Humans armed with knives and forks enlisted to control lionfish invasion




The federal government has thrown its weight behind plans to field a novel weapon – the American appetite – in a bid to halt the spread of the voracious and invasive lionfish.

Like Tribbles proliferating in the holds of the Starship Enterprise, lionfish have spread throughout the Caribbean and along the Atlantic Coast in recent years, most recently invading critical reef habitat off the Florida Keys.

The non-native fish, with their "manes" of venom-tipped spines, have no natural predators in these waters. They eat indiscriminately — consuming some 56 species of fish and many invertebrate species — and reproduce rapidly.

This has prompted scientists to turn to an equally ravenous species to control the beautiful pest.

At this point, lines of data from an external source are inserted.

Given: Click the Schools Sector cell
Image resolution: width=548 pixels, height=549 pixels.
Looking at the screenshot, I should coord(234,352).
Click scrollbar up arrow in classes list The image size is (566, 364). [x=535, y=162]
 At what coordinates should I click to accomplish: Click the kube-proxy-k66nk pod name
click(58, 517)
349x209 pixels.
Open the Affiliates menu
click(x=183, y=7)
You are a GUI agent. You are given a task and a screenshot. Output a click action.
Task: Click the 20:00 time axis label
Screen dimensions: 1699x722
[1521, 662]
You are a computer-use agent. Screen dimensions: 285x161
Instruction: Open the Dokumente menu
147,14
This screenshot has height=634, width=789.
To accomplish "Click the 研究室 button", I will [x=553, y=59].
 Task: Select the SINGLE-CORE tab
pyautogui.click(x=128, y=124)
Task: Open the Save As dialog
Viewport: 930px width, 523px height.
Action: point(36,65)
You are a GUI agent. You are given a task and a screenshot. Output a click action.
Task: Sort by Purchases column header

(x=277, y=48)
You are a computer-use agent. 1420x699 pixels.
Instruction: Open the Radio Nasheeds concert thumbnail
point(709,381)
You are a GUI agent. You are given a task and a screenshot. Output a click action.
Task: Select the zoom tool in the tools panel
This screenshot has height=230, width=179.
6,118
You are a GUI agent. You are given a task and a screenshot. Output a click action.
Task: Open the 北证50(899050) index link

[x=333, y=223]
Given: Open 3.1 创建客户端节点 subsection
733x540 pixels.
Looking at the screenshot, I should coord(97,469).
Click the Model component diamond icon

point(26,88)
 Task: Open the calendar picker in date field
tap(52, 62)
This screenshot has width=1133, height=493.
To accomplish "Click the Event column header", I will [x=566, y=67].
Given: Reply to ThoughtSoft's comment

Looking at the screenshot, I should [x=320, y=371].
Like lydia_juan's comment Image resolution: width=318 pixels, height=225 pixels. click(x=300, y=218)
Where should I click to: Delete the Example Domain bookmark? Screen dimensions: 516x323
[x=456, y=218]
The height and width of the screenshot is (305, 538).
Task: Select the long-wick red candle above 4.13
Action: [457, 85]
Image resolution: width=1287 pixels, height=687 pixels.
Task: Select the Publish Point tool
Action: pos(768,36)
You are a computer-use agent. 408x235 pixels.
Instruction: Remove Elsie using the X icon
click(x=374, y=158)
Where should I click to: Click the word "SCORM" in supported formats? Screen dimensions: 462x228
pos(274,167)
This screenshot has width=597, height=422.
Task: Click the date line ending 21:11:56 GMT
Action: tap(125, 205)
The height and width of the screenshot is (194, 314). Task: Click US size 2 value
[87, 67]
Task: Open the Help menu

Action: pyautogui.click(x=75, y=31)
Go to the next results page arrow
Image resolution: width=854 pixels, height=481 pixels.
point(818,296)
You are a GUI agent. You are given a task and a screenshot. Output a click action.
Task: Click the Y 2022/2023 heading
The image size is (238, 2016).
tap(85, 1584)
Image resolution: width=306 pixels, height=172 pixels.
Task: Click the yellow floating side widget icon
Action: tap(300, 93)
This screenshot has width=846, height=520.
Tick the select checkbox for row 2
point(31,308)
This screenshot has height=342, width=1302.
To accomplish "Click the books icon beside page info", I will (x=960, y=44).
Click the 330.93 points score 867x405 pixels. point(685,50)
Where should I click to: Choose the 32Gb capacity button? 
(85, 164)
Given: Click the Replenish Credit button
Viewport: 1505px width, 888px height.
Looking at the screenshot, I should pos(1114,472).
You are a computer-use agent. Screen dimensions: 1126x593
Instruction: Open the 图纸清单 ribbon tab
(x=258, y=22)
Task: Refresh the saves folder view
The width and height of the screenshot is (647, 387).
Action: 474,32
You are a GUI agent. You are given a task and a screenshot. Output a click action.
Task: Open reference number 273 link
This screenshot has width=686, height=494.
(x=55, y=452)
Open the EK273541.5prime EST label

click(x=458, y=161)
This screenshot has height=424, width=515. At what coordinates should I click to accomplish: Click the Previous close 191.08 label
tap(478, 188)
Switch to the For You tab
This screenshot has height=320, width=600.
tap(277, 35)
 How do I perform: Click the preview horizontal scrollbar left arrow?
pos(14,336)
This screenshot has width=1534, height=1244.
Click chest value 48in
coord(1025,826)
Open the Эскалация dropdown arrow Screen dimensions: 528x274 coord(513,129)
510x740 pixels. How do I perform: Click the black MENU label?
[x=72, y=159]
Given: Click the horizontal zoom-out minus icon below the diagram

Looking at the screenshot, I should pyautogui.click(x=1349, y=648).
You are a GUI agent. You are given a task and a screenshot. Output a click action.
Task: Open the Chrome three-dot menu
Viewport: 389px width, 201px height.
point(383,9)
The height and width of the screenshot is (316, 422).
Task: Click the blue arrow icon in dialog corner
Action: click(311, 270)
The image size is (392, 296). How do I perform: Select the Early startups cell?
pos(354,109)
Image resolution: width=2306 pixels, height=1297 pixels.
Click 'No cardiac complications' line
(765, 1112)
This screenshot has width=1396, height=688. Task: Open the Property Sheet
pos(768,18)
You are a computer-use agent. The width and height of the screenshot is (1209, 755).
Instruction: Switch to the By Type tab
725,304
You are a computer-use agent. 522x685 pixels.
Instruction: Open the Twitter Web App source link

"The only way to really help the reefs is to actually get people interested in fishing for lionfish," says Renata Lana, a spokeswoman for the National Oceanic and Atmospheric Administration, which just launched an "Eat Lionfish" campaign. "In fact they are quite delicious fish."

Lionfish, also called turkey, scorpion or fire fish, are not considered food by residents of the Indian Ocean and the Western Pacific, their native habitat. They were kept as exotic pets in the United States for years, and researchers say it was probably someone in the aquarium trade who first freed lionfish into the Atlantic near Florida, where they were first spotted in the mid-1980s.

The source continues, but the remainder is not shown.